* Instructions for the task
Which lines below mention "agent"? Pick each one out.

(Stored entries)
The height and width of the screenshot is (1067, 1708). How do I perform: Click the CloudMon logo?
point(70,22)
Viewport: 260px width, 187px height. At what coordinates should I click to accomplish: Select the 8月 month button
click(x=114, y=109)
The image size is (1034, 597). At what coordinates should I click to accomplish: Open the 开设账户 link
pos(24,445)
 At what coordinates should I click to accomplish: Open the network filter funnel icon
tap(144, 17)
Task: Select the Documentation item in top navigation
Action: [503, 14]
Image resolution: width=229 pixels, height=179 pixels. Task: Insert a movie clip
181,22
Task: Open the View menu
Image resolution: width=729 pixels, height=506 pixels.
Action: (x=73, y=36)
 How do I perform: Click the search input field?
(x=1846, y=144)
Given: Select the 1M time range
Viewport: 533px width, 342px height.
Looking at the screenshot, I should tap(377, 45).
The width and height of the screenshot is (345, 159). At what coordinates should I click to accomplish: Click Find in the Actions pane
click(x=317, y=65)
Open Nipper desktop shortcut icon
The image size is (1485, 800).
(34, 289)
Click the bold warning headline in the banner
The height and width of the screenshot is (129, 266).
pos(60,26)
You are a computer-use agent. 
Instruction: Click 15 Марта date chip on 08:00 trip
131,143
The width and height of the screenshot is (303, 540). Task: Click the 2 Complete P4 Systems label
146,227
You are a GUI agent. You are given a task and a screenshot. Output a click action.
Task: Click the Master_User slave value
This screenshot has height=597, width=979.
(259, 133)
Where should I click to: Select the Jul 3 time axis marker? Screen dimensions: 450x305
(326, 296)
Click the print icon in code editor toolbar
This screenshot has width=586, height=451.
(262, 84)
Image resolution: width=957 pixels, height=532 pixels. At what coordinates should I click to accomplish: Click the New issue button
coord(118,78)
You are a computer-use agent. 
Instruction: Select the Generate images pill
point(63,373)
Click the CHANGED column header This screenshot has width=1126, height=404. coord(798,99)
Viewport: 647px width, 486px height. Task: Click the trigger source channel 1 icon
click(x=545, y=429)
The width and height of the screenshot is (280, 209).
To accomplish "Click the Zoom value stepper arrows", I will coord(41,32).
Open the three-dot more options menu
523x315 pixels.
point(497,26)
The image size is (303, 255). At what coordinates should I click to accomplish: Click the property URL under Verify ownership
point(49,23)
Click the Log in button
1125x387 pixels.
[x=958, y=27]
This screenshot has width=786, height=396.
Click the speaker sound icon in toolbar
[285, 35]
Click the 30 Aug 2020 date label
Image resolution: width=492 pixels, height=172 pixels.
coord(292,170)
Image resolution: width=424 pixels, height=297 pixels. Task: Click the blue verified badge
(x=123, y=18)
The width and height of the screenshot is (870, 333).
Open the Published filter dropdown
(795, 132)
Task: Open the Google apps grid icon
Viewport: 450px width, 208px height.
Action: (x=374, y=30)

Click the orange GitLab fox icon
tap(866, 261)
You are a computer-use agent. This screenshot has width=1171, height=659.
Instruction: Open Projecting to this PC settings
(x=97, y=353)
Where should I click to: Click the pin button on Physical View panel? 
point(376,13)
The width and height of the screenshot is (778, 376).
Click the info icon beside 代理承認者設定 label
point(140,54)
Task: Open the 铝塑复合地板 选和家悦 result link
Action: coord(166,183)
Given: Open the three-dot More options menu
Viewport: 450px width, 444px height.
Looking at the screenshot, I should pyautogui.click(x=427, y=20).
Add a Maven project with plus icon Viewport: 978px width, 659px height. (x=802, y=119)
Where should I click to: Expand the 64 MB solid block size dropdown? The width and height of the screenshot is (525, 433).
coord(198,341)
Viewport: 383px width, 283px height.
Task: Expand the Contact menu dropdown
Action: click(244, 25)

* Answer box
You are a computer-use agent. 
You are a GUI agent. You are given a task and a screenshot. Output a click action.
You are a computer-use agent. 
You are a computer-use agent. This screenshot has width=1171, height=659.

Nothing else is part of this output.